In Taylor's series, to determine the number of terms needed to obtain the desired accuracy, sometimes one needs to solve inequalities of the form $$\frac{a^n}{n!}<b,$$ where $a$ and $b$ are fixed positive numbers. In most textbooks in calculus, the only introduced method to solve $\frac{a^n}{n!}<b$ for $n$ is trial and error. While this method works well in many cases, I feel that it is inefficient when $a$ is large and $b$ is small. (For example, how about solving $\frac{1000^n}{n!}<0.01$?)

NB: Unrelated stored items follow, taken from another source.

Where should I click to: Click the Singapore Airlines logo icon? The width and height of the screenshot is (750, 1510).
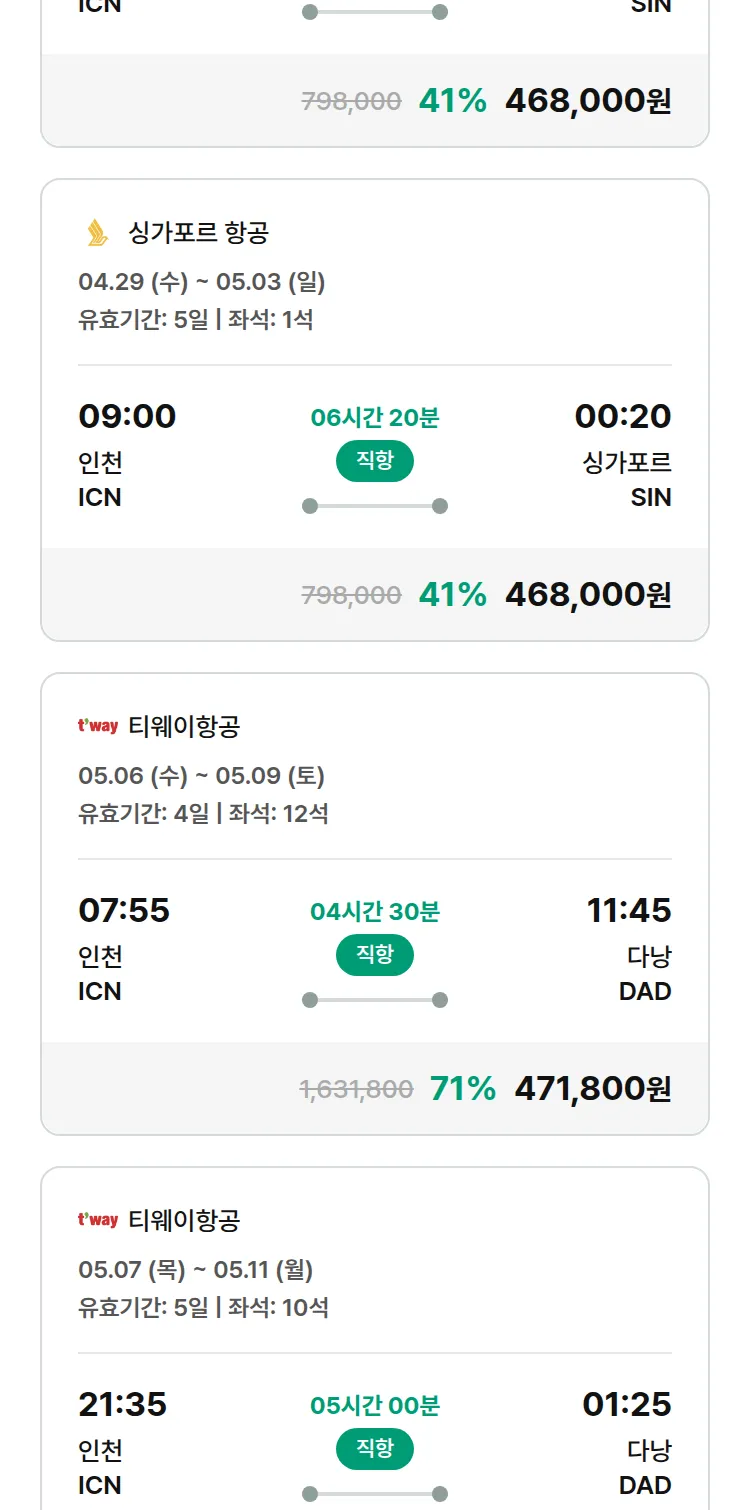(x=97, y=233)
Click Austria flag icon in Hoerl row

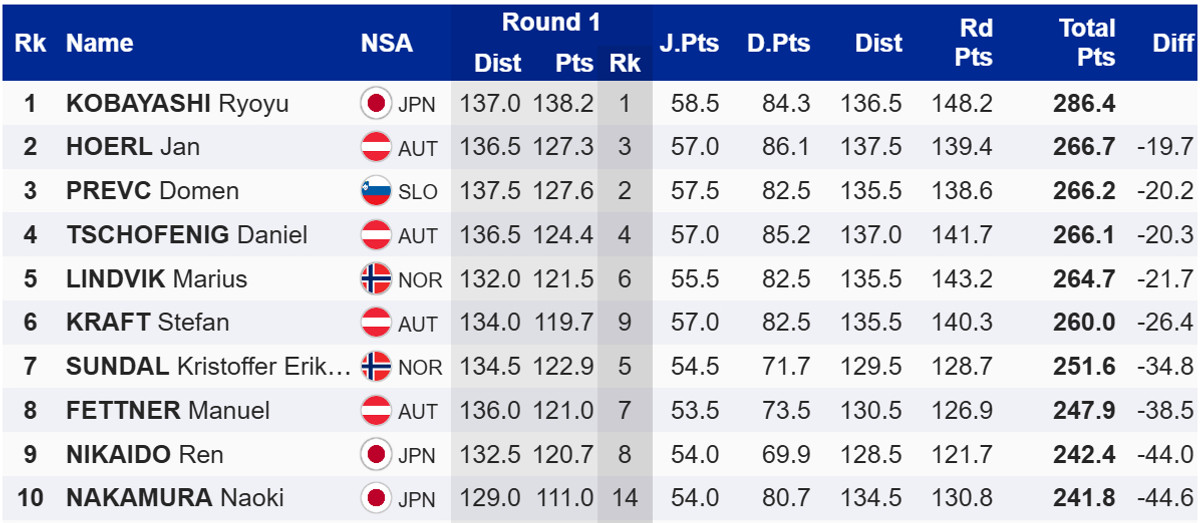(376, 147)
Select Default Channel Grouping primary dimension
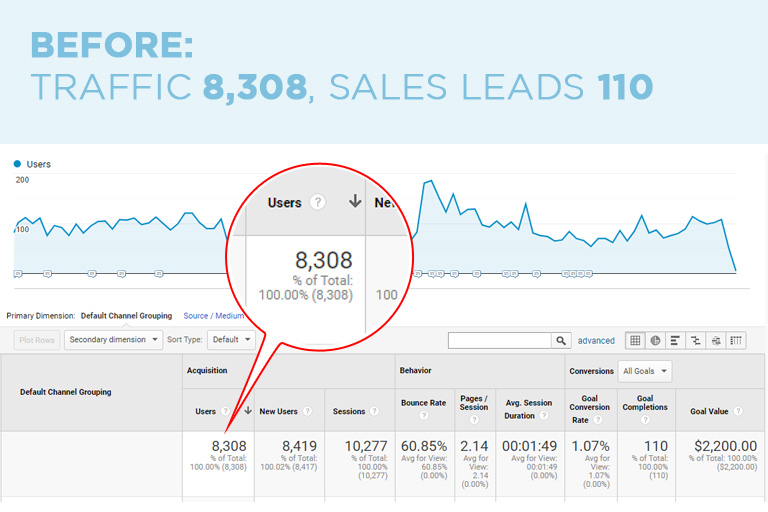The height and width of the screenshot is (512, 768). tap(126, 316)
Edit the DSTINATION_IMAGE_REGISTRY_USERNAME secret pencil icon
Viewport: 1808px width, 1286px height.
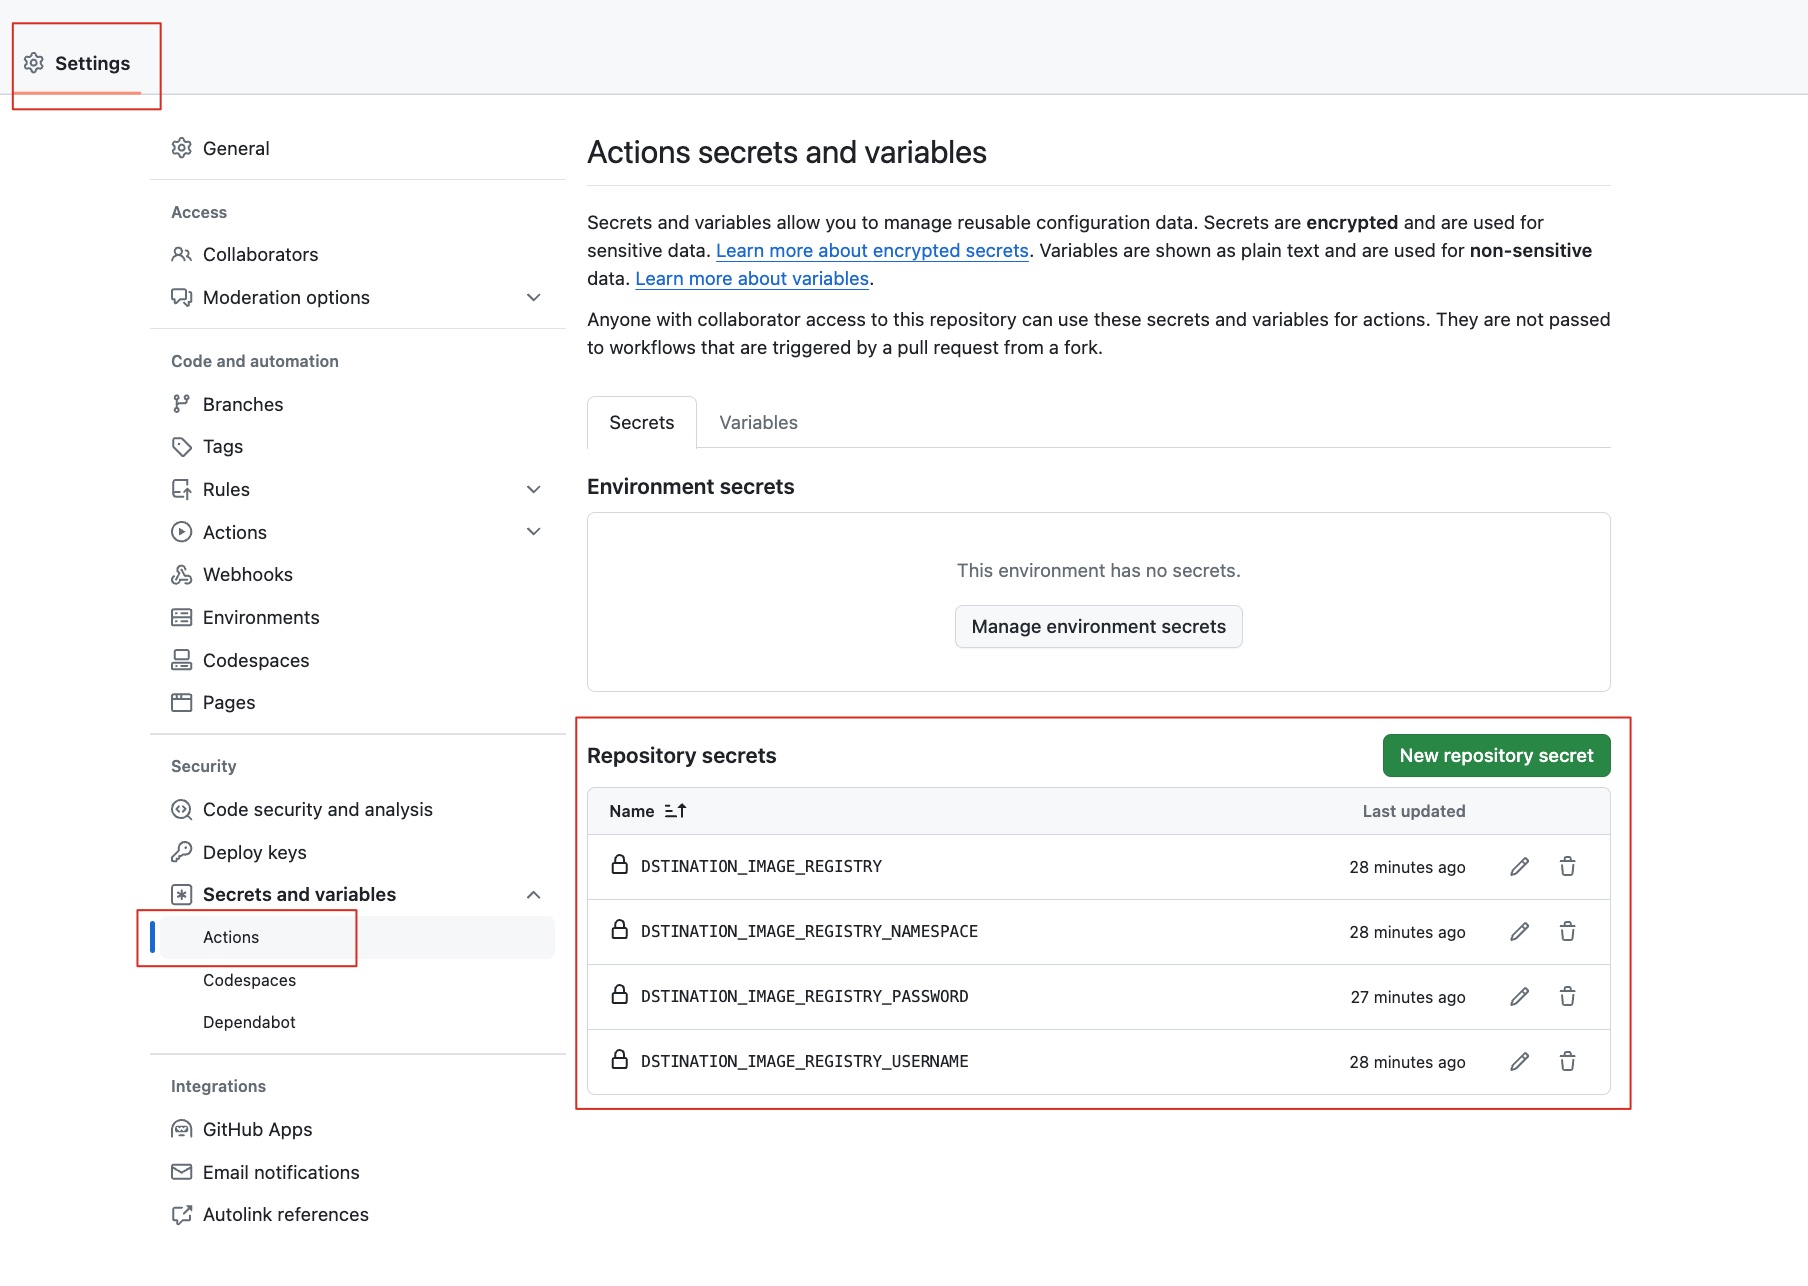point(1519,1062)
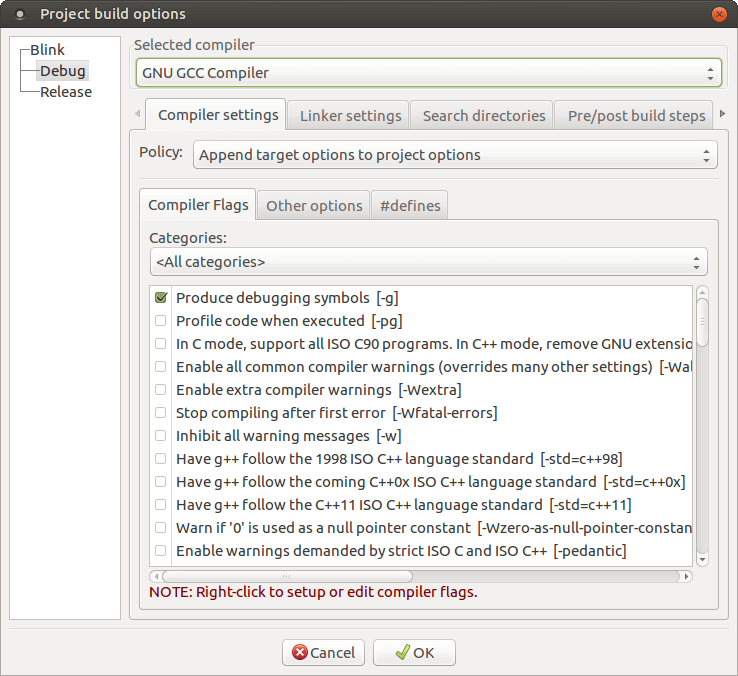Screen dimensions: 738x676
Task: Confirm with the OK button
Action: pyautogui.click(x=414, y=652)

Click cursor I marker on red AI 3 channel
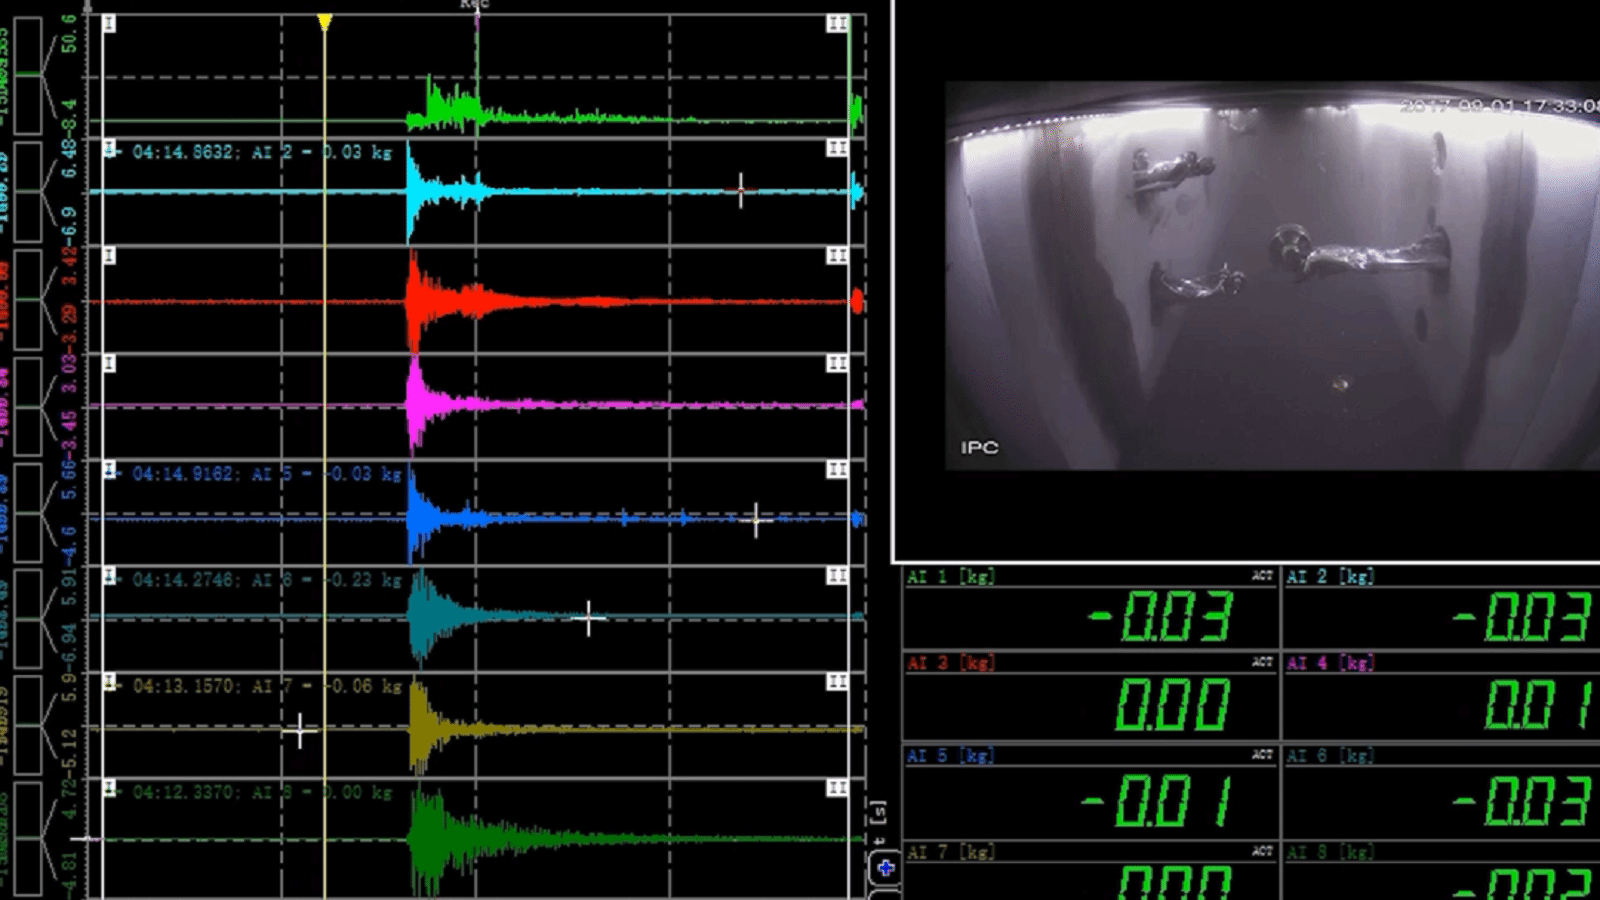point(109,256)
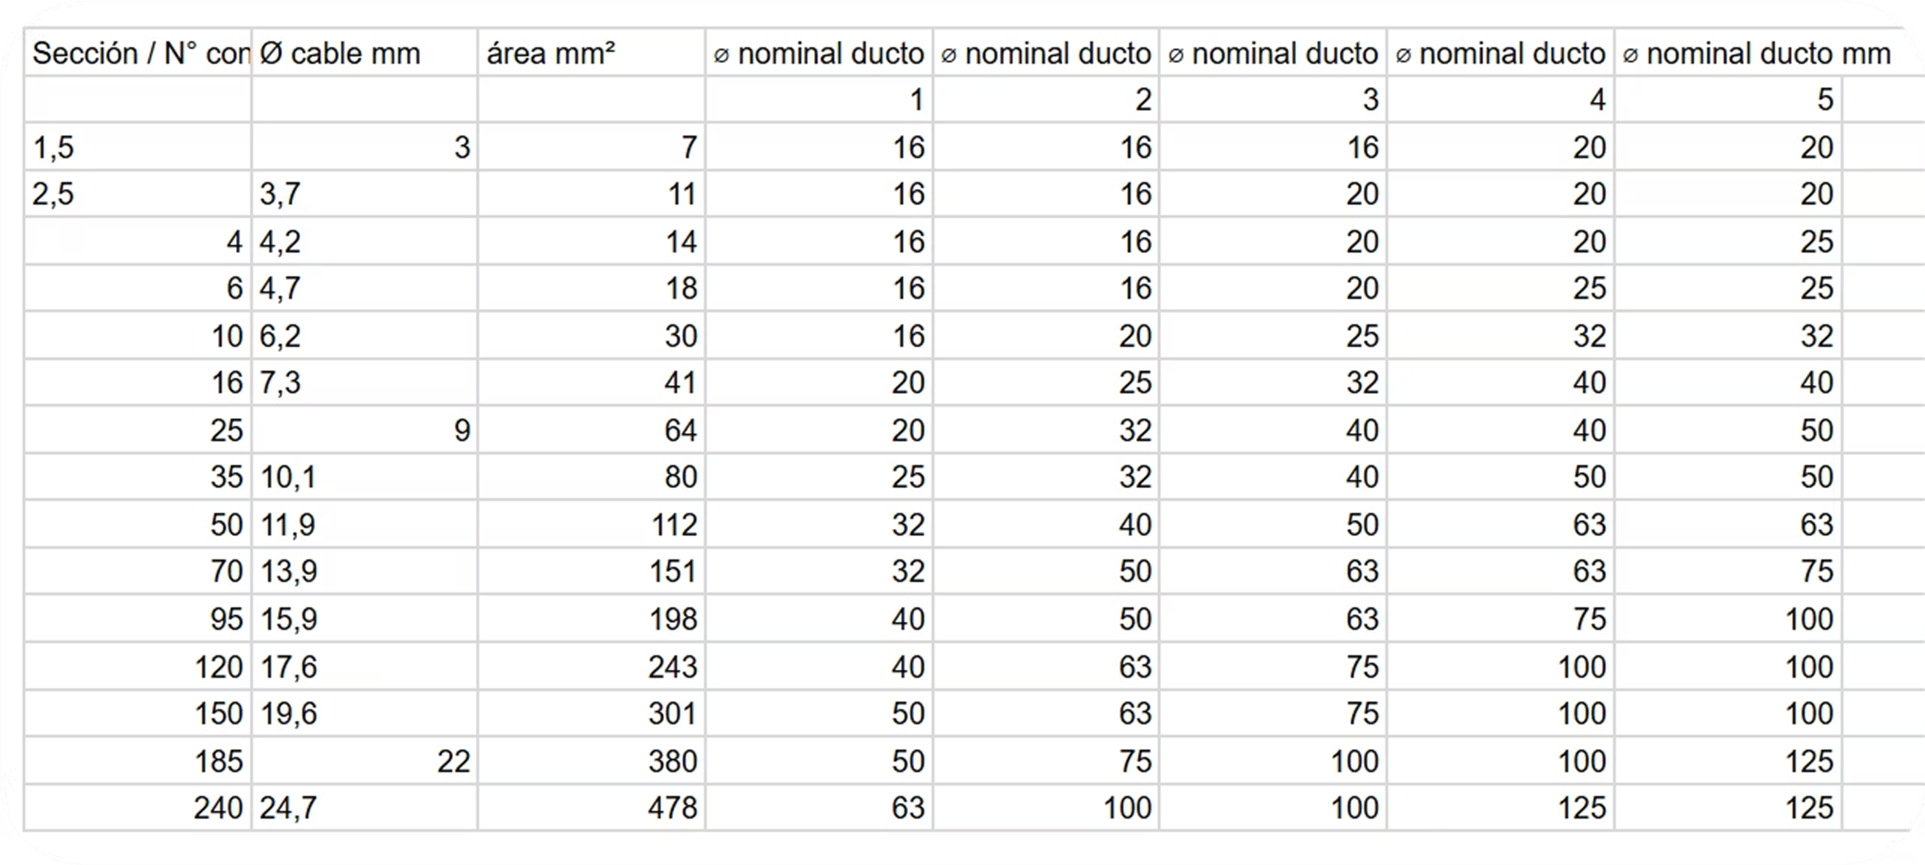Select the 'Sección / N° con' header cell
The width and height of the screenshot is (1925, 865).
point(138,53)
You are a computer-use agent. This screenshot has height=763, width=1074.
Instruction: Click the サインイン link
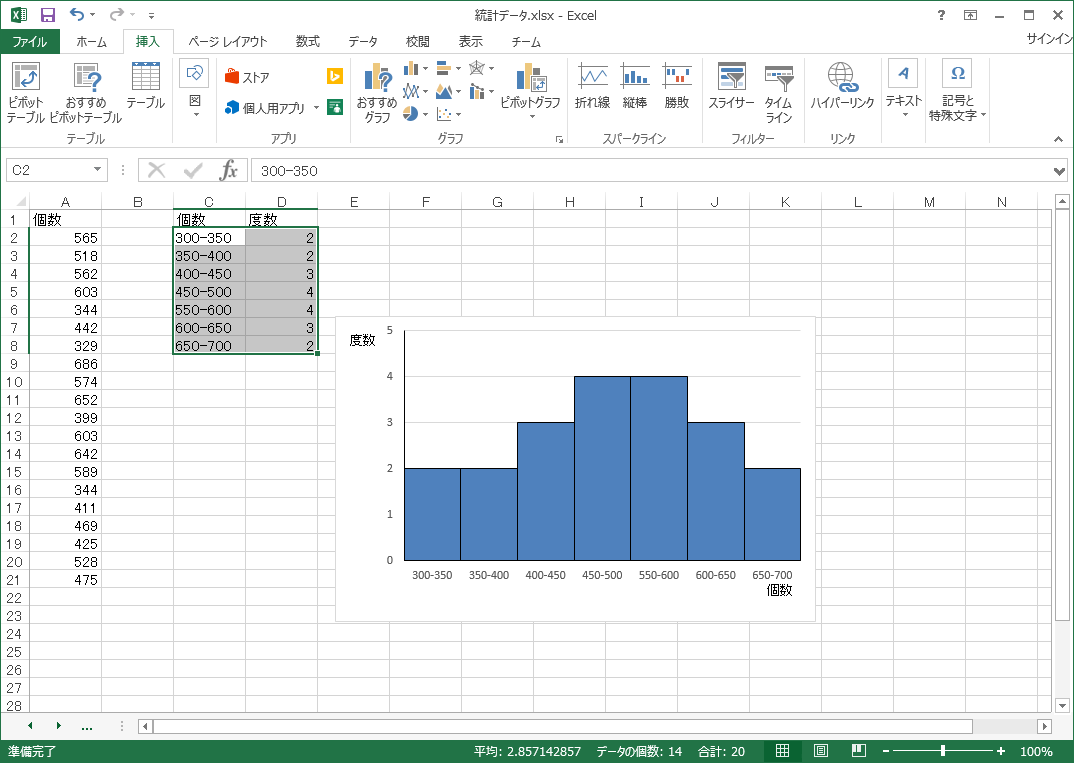point(1049,39)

My Question: Apart from using brutal force, is there another method to solve the inequality $\frac{a^n}{n!}<b$ for $n$?

Answer 1

I am quite certain that this inequality doesn't have an analytical solution. But usually in these problems, we deal with fairly large values of $n$ to the extent that Stirling's approximation is reasonably accurate. So if you replace $n!$ with its approximation: $$\frac{a^n}{n!}\approx\frac{(ae)^n}{n^n\sqrt{2\pi n}}<b$$ and then take logarithm of both sides $$n(\ln a+1)-(n+\frac12)\ln n<b+\frac12\ln(2\pi)$$ the only nonlinear term in the above inequality is $\ln n$, but it looks much simpler to check this one rather than the original inequality. For example, if $a=1000$ and $b=0.01$ as you say, then $$7.9n-(n+0.5)\ln n<0.01+0.919=0.929$$ and you can easily (well, sort of) find an approximation of $n$ by applying Newton's method to solve this inequality: $$n\approx 2693$$

Answer 2

Answering this question of mine, @robjohn proposed an extremely nice approximation.

Applied to your problem, this would give $$\color{blue}{n=-\frac{\log \left(2 \pi a b^2\right)}{2 \,W\left(-\frac{\log \left(2 \pi a b^2\right)}{2 e a}\right)}-\frac 12}$$ where appears Lambert function.

Using your values $(a=1000,b=0.01)$, in the real domain, this would give $n=2718.0142$ while the exact solution would be $2718.0096$.

Quite impressive, isn't it ?

Edit

For conveniency, let $k=-\frac{\log \left(2 \pi a b^2\right)}{2 e a}$ to make $$n=ea \frac k {W(k)}-\frac 12$$ When, as in your case, $k$ is small, you can approximate the result using $$n=ea \left(1+k-\frac{k^2}{2}+O\left(k^3\right)\right)-\frac12$$ which, for the working case, would give the same result.

Another (better) approximation could be $$n=ea\frac{2+3 k}{2+k}-\frac 12$$